» **TASK OBJECTIVE**
Gather all lines in the data that hold the string "computer".

START MATERIAL FOR THIS TASK

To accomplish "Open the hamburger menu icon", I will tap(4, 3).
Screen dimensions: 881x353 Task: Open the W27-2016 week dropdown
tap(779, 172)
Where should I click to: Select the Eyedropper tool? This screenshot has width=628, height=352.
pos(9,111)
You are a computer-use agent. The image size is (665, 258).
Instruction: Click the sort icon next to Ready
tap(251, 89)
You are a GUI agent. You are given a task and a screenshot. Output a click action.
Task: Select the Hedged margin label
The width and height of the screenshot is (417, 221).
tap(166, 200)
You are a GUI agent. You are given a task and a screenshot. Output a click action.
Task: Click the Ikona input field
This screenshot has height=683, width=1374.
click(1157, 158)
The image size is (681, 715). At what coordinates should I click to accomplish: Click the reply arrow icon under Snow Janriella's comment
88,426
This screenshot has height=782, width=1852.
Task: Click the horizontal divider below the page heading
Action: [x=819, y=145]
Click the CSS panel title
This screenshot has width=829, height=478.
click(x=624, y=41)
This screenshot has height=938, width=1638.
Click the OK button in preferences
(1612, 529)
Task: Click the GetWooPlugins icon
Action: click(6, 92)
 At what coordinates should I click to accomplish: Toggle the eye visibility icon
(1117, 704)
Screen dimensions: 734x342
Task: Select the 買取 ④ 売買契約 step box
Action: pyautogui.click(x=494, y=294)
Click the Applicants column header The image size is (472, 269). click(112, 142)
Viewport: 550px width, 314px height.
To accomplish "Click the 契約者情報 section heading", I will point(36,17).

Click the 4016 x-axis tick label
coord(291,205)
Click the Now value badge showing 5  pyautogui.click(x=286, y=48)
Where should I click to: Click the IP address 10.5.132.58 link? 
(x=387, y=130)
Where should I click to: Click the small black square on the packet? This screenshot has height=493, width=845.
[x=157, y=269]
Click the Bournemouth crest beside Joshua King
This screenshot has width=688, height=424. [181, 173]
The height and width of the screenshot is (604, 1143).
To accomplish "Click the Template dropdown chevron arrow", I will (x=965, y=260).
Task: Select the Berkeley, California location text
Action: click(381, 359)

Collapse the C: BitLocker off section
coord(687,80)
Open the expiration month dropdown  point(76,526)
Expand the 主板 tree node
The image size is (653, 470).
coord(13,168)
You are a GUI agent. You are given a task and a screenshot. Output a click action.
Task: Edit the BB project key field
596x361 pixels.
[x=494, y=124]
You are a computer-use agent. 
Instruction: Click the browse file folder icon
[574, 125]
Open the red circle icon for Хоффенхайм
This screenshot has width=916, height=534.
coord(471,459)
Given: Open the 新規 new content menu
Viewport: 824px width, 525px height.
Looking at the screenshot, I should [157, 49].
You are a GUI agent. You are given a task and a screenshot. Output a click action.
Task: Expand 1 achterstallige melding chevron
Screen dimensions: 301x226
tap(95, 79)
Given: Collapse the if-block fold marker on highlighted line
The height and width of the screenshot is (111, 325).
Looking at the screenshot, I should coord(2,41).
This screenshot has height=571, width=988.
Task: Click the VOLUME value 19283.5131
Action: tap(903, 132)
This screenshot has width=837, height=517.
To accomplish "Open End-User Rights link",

END MATERIAL FOR THIS TASK

» **ANSWER**
You are a computer-use agent. The image size is (665, 258).
You are a computer-use agent. 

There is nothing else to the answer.